Por um lado, a solidão é considerada uma epidemia, com efeitos comparáveis a fumar 15 cigarros por dia. Por outro, em um mundo cheio de informações e interações sociais, ficar sozinho por um tempo pode ser uma coisa boa para a saúde mental. Mas como você pode equilibrar o isolamento com um tempo para si?

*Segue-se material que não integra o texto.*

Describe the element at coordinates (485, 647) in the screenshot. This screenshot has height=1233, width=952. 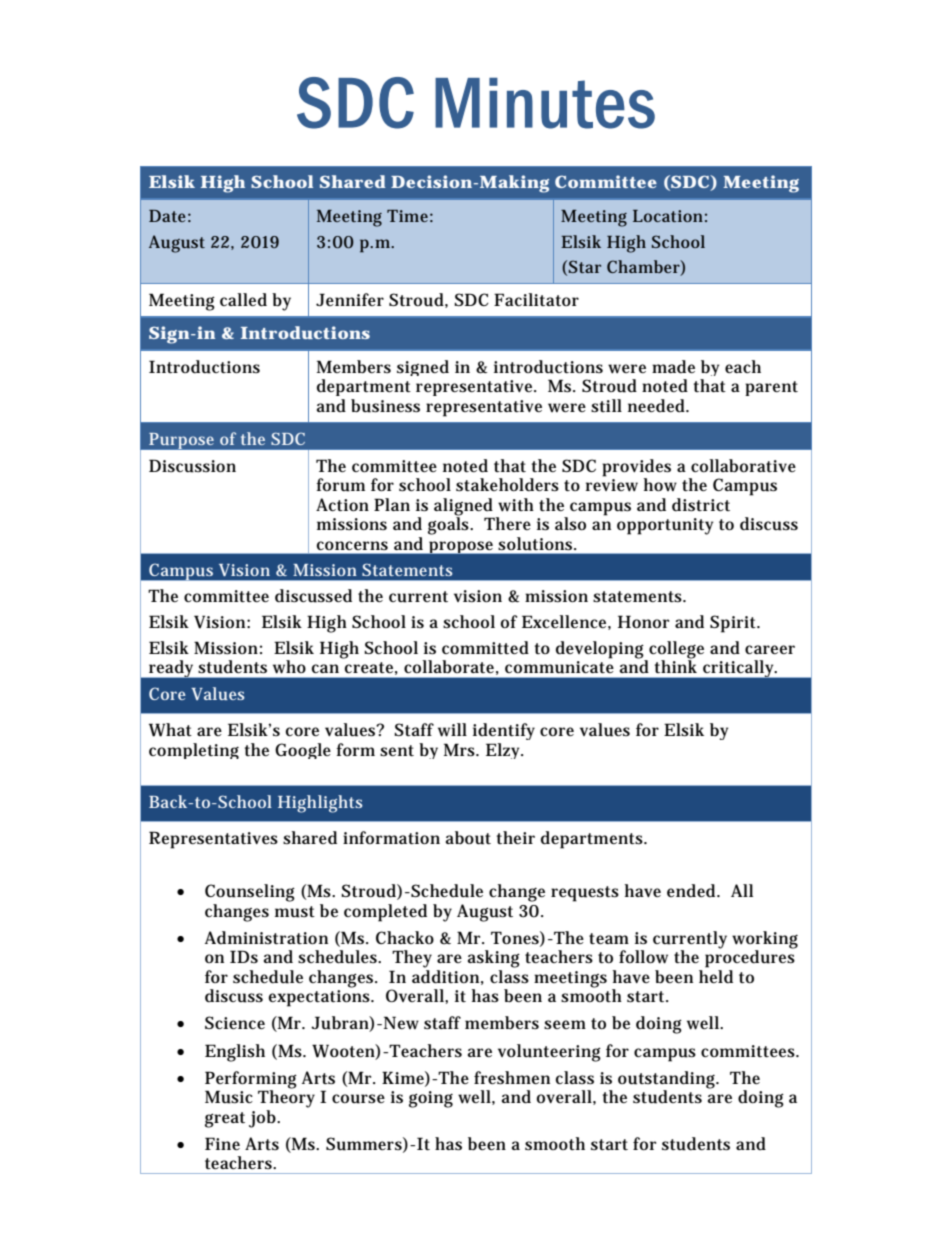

“Frankenstein”, de Mary Shelley, discute a rejeição e o isolamento de um monstro criado durante um esforço científico. A pintura “O Grito”, feita por Edward Munch, retrata um homem desesperado que parece agonizar sem uma única pessoa para apoiá-lo. Na música “Eleanor Rigby”, os Beatles observam “as pessoas solitárias” e questionam “de onde elas vêm”.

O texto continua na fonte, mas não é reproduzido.